Your instructions. Could you restate word for word only the lines below from the one holding "The width and" to the one holding "the notebook cell", inclusive, and leave out the pictures?

Task inputs.
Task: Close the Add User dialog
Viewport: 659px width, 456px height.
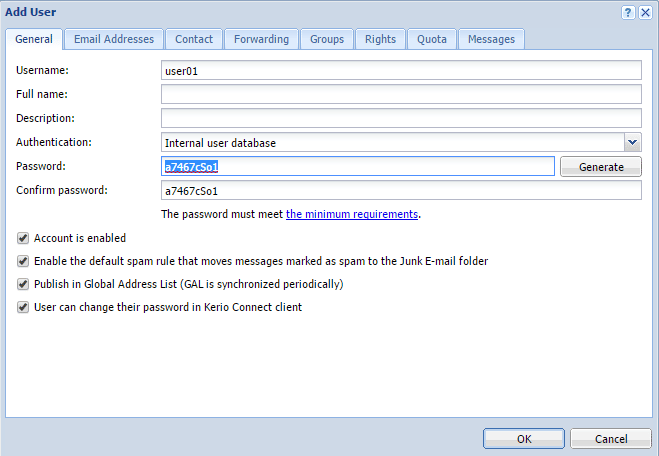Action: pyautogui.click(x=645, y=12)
==
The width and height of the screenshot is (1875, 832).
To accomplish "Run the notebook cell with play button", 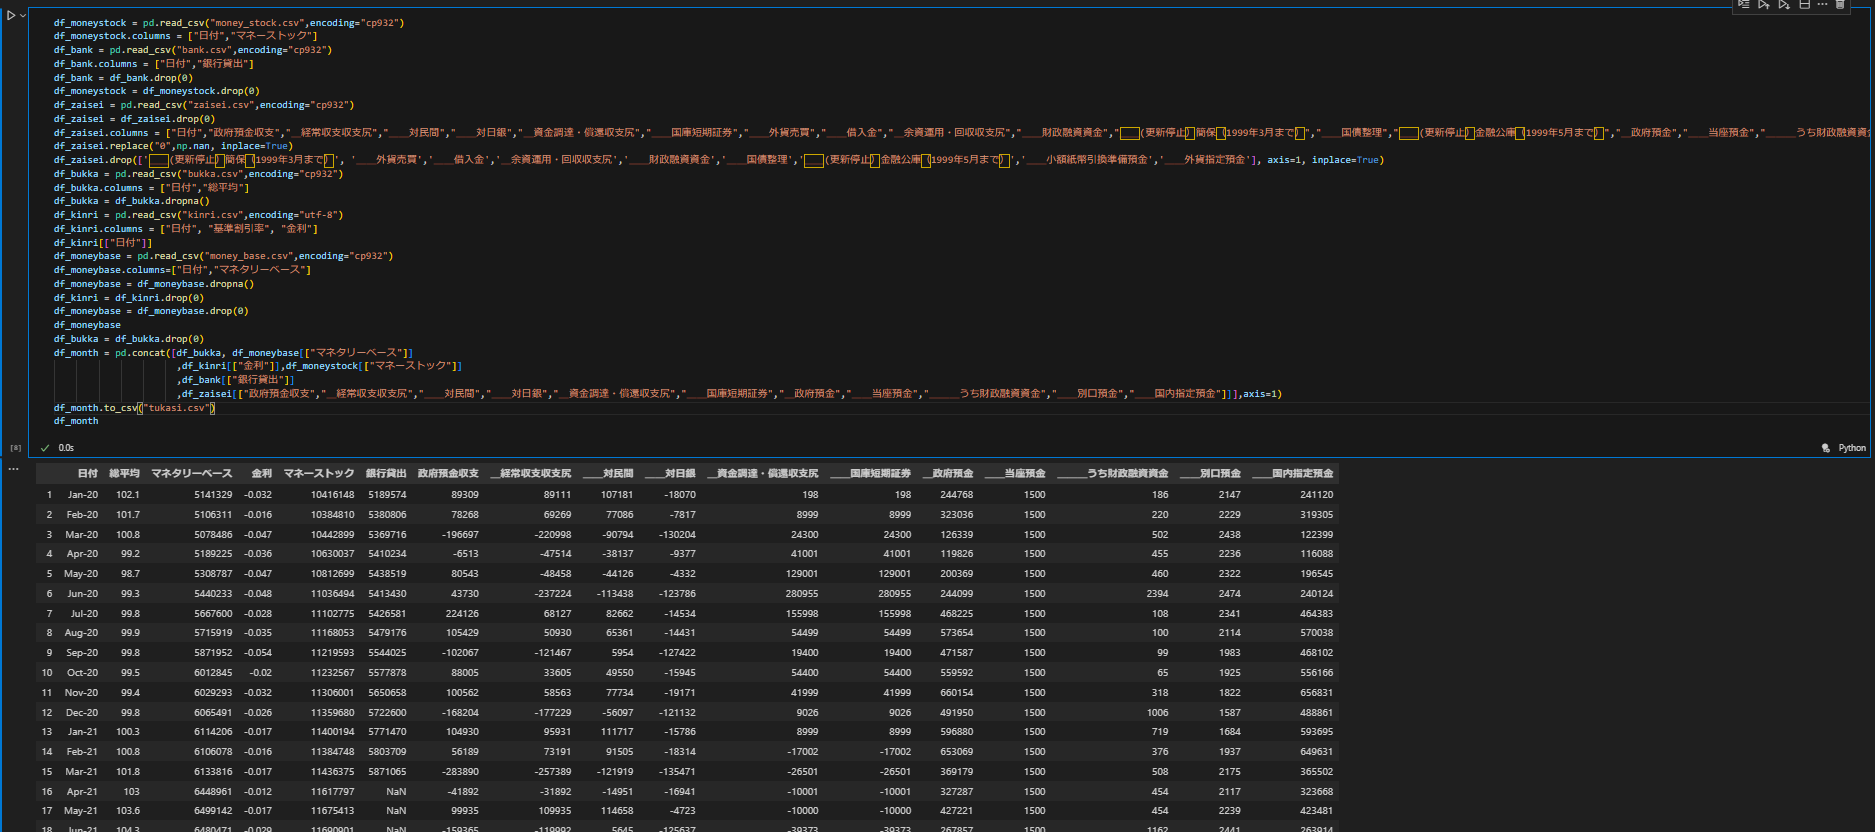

Solution for this task.
The width and height of the screenshot is (1875, 832).
To accomplish "Run the notebook cell with play button", 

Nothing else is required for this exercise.